* _What you have to do_
Your output should contain every record, unchanged.

* _Collected data_
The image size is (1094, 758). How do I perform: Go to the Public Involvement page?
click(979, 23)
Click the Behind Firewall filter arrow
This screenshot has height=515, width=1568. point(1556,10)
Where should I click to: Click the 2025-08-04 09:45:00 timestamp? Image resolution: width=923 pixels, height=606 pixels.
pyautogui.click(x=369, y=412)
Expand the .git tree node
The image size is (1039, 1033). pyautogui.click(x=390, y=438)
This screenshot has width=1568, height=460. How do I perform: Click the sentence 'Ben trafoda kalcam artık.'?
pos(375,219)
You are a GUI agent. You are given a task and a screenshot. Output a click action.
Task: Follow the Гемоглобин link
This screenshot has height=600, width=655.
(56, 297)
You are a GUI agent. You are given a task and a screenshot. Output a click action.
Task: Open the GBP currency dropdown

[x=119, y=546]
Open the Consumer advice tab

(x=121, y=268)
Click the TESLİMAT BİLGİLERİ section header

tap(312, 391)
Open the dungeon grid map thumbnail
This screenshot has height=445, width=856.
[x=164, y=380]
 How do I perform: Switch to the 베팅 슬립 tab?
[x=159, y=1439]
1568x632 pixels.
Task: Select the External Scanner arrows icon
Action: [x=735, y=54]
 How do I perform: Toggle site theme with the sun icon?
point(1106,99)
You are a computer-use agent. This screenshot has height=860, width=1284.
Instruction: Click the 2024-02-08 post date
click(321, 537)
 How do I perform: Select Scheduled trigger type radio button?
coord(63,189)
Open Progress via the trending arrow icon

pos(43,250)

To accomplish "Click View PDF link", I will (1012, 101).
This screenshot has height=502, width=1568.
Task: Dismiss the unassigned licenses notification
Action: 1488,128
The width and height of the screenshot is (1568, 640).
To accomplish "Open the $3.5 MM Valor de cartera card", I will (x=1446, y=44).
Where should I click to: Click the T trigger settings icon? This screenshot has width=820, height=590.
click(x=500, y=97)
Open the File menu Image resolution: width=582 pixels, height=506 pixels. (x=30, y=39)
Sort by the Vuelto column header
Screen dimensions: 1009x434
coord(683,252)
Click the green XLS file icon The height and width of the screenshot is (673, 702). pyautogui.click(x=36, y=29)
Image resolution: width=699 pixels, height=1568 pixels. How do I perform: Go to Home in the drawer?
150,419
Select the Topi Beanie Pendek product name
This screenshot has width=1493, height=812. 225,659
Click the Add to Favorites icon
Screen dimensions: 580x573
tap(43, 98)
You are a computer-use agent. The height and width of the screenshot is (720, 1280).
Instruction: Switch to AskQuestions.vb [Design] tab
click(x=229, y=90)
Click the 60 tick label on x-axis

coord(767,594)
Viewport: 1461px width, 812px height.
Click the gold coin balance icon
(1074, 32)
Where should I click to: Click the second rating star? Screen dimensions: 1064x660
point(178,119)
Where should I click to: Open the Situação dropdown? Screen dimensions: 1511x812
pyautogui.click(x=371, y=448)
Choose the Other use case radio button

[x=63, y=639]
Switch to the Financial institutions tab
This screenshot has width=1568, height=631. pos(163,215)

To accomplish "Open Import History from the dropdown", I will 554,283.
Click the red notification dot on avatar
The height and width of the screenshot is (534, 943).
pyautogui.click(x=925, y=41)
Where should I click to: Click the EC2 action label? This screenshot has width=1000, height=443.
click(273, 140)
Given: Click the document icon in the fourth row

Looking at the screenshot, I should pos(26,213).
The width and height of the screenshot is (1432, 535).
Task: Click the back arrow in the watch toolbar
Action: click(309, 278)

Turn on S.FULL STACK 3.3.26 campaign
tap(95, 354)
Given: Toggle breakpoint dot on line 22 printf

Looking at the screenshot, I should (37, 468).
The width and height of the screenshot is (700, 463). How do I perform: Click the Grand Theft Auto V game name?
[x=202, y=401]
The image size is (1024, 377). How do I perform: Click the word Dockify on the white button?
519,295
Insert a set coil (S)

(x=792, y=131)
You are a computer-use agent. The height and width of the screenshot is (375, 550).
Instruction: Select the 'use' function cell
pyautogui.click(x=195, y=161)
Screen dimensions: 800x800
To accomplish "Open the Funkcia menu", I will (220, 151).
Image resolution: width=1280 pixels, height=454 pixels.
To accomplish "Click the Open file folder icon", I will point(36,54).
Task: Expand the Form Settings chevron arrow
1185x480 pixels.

* _Written solution_
The image size is (1094, 758). How do I perform: Go to the Public Involvement page?
click(979, 23)
Click the Behind Firewall filter arrow
This screenshot has height=515, width=1568. point(1556,10)
Where should I click to: Click the 2025-08-04 09:45:00 timestamp? Image resolution: width=923 pixels, height=606 pixels.
pyautogui.click(x=369, y=412)
Expand the .git tree node
The image size is (1039, 1033). pyautogui.click(x=390, y=438)
This screenshot has width=1568, height=460. How do I perform: Click the sentence 'Ben trafoda kalcam artık.'?
pos(375,219)
You are a GUI agent. You are given a task and a screenshot. Output a click action.
Task: Follow the Гемоглобин link
This screenshot has height=600, width=655.
(56, 297)
You are a GUI agent. You are given a task and a screenshot. Output a click action.
Task: Open the GBP currency dropdown

[x=119, y=546]
Open the Consumer advice tab

(x=121, y=268)
Click the TESLİMAT BİLGİLERİ section header

tap(312, 391)
Open the dungeon grid map thumbnail
This screenshot has height=445, width=856.
[x=164, y=380]
 How do I perform: Switch to the 베팅 슬립 tab?
[x=159, y=1439]
1568x632 pixels.
Task: Select the External Scanner arrows icon
Action: [x=735, y=54]
 How do I perform: Toggle site theme with the sun icon?
point(1106,99)
You are a computer-use agent. This screenshot has height=860, width=1284.
Instruction: Click the 2024-02-08 post date
click(321, 537)
 How do I perform: Select Scheduled trigger type radio button?
coord(63,189)
Open Progress via the trending arrow icon

pos(43,250)

To accomplish "Click View PDF link", I will (1012, 101).
This screenshot has height=502, width=1568.
Task: Dismiss the unassigned licenses notification
Action: 1488,128
The width and height of the screenshot is (1568, 640).
To accomplish "Open the $3.5 MM Valor de cartera card", I will (x=1446, y=44).
Where should I click to: Click the T trigger settings icon? This screenshot has width=820, height=590.
click(x=500, y=97)
Open the File menu Image resolution: width=582 pixels, height=506 pixels. (x=30, y=39)
Sort by the Vuelto column header
Screen dimensions: 1009x434
coord(683,252)
Click the green XLS file icon The height and width of the screenshot is (673, 702). pyautogui.click(x=36, y=29)
Image resolution: width=699 pixels, height=1568 pixels. How do I perform: Go to Home in the drawer?
150,419
Select the Topi Beanie Pendek product name
This screenshot has width=1493, height=812. 225,659
Click the Add to Favorites icon
Screen dimensions: 580x573
tap(43, 98)
You are a computer-use agent. The height and width of the screenshot is (720, 1280).
Instruction: Switch to AskQuestions.vb [Design] tab
click(x=229, y=90)
Click the 60 tick label on x-axis

coord(767,594)
Viewport: 1461px width, 812px height.
Click the gold coin balance icon
(1074, 32)
Where should I click to: Click the second rating star? Screen dimensions: 1064x660
point(178,119)
Where should I click to: Open the Situação dropdown? Screen dimensions: 1511x812
pyautogui.click(x=371, y=448)
Choose the Other use case radio button

[x=63, y=639]
Switch to the Financial institutions tab
This screenshot has width=1568, height=631. pos(163,215)

To accomplish "Open Import History from the dropdown", I will 554,283.
Click the red notification dot on avatar
The height and width of the screenshot is (534, 943).
pyautogui.click(x=925, y=41)
Where should I click to: Click the EC2 action label? This screenshot has width=1000, height=443.
click(273, 140)
Given: Click the document icon in the fourth row

Looking at the screenshot, I should pos(26,213).
The width and height of the screenshot is (1432, 535).
Task: Click the back arrow in the watch toolbar
Action: click(309, 278)

Turn on S.FULL STACK 3.3.26 campaign
tap(95, 354)
Given: Toggle breakpoint dot on line 22 printf

Looking at the screenshot, I should (37, 468).
The width and height of the screenshot is (700, 463). How do I perform: Click the Grand Theft Auto V game name?
[x=202, y=401]
The image size is (1024, 377). How do I perform: Click the word Dockify on the white button?
519,295
Insert a set coil (S)

(x=792, y=131)
You are a computer-use agent. The height and width of the screenshot is (375, 550).
Instruction: Select the 'use' function cell
pyautogui.click(x=195, y=161)
Screen dimensions: 800x800
To accomplish "Open the Funkcia menu", I will (220, 151).
Image resolution: width=1280 pixels, height=454 pixels.
To accomplish "Click the Open file folder icon", I will point(36,54).
Task: Expand the Form Settings chevron arrow
1185x480 pixels.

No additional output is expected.